Bad timing (the USA was entering recession and had no need at all for another set of expensive gas-guzzlers), bad marketing, bad design and bad workmanship invited what business academics call ‘consumer blowback’. The public had been teased into expecting nothing less than a ‘plutonium-powered, pancake-making supercar’. What they got looked like an overpriced, regular Ford Mercury with a front, “horsecollar” grille described by Time magazine as looking ‘like a midwife’s view of labor and delivery’ – and by the motoring press with far greater ribaldry and vulgarity.
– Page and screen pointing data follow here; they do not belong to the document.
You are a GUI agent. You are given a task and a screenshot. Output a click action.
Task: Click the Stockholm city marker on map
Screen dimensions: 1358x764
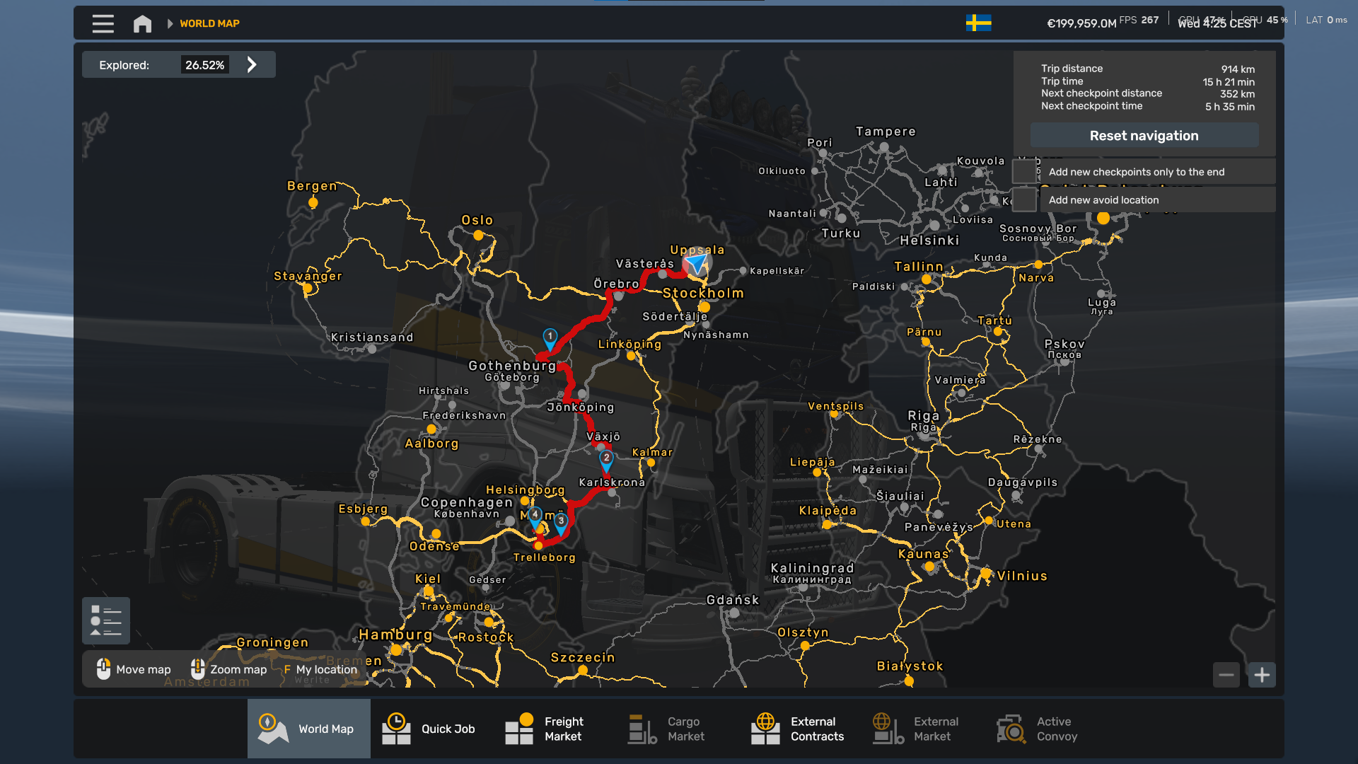(704, 307)
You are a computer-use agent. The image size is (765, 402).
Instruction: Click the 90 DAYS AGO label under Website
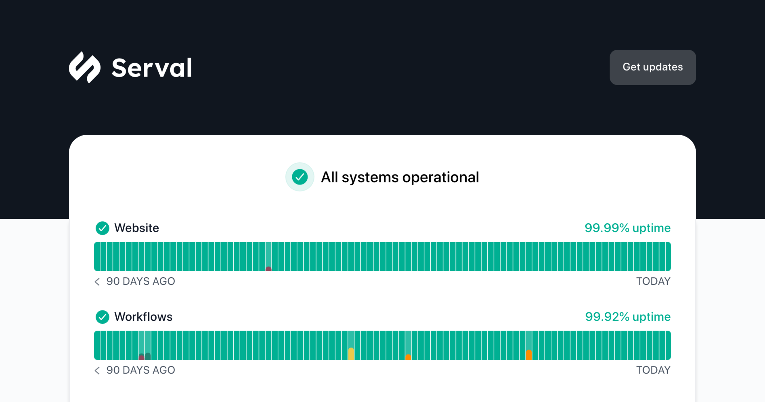click(141, 281)
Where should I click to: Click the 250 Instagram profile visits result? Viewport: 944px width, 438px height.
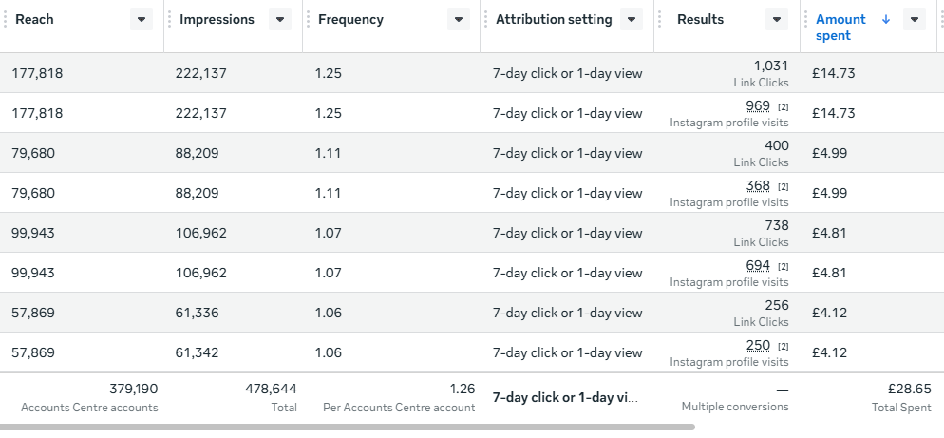758,345
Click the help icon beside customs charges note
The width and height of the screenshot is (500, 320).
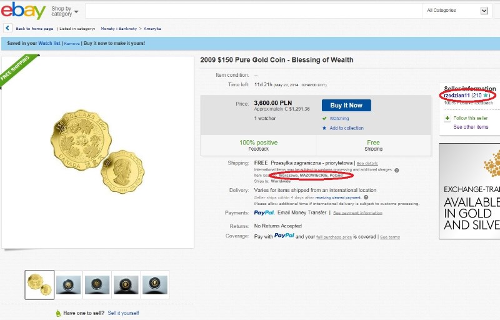tap(397, 170)
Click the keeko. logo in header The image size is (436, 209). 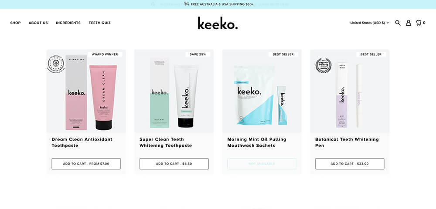click(x=218, y=23)
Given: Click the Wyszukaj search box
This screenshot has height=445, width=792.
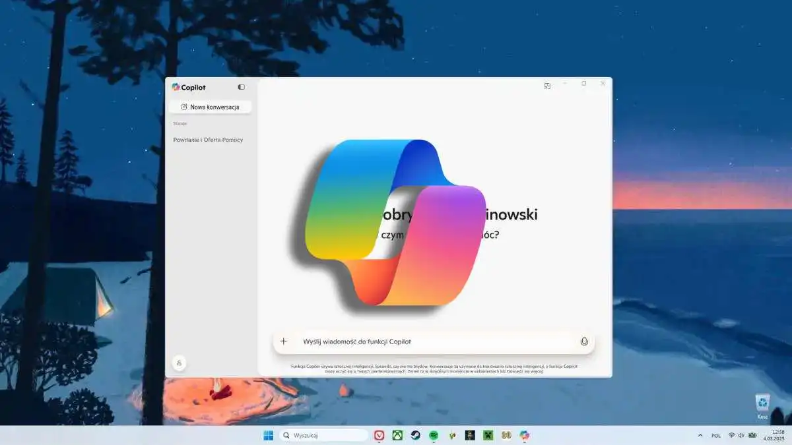Looking at the screenshot, I should point(323,435).
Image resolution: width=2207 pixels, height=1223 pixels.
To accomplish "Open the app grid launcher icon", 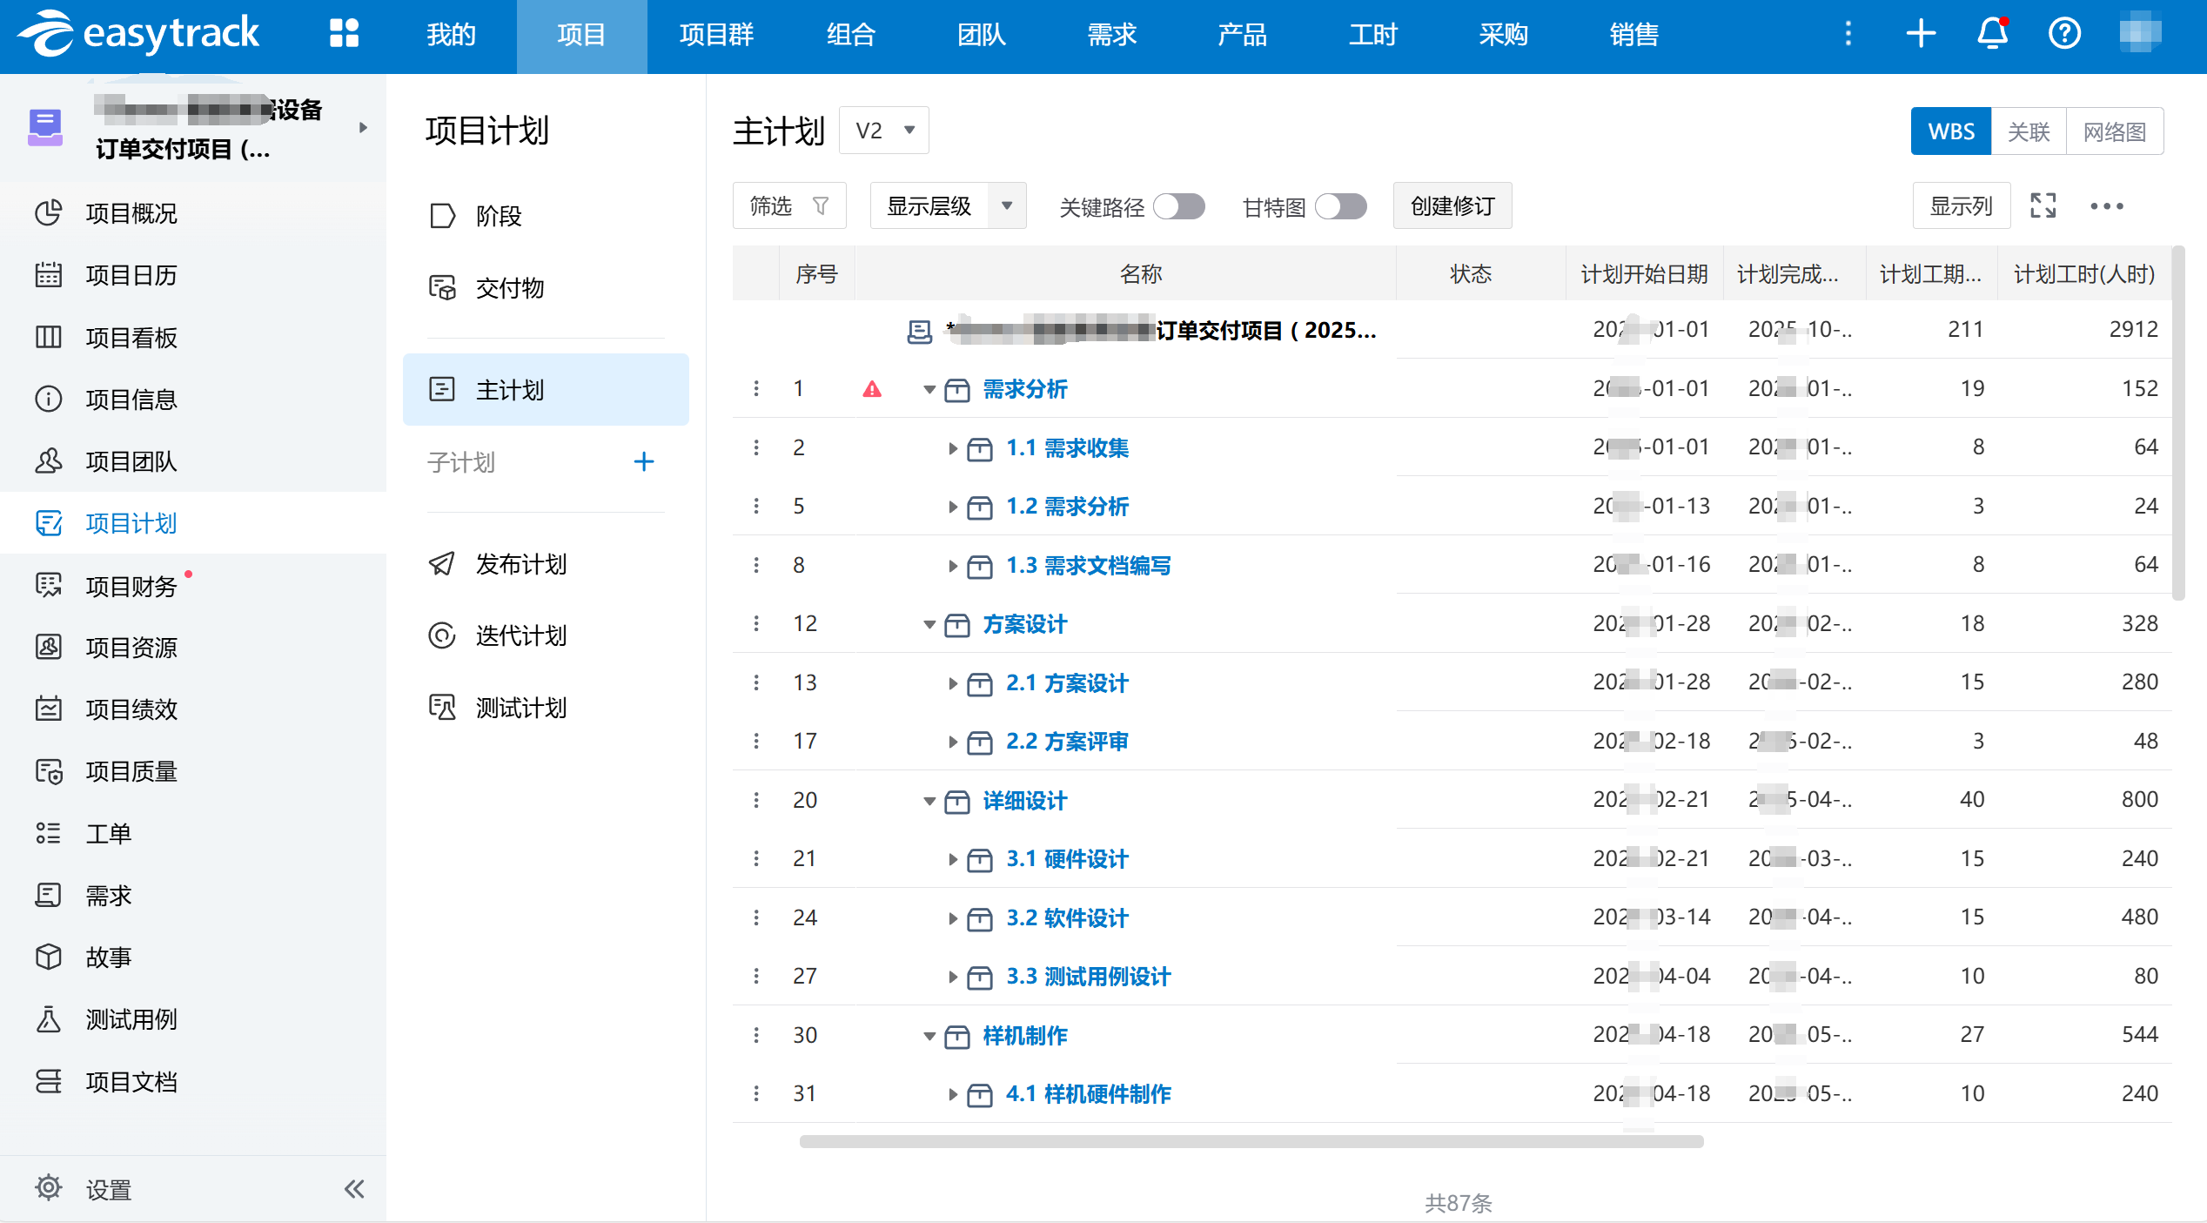I will tap(344, 33).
Disappointment mushroomed in direct proportion to public anticipation. Post-launch incompetence compounded the fiasco. In the rush to meet launch deadlines, cars were shipped incompletely or wrongly assembled – and with no customer loyalty to fall back on, the brand was born into its own death spiral of recrimination and closed dealerships. Edsel survived just 26 months, and cost the Ford Motor Company $350 million.
More than half a century later, retro-chic appeal has muted the original knee-jerk response to the Edsel name. In 1958, Vice President Richard Nixon rode a convertible Edsel through Lima, Peru: when his motorcade was pelted with eggs, the unlovely man could smirk they were throwing eggs at the car, not me’. Yes, that bad.
When was the Edsel launched: 1958
Where was the Edsel launched: USA
Edsel launch event toll: Edsel Ford’s blameless good name
You should know: The Edsel was intended to honor Henry Ford’s second son. Edsel Ford had been the much loved and appreciated Ford company president up to his death, aged 49, in 1943. He shared his name with thousands of other American boys and men – but following the Edsel disaster, the name has all but vanished from US culture. It’s still considered a laughable synonym for failure.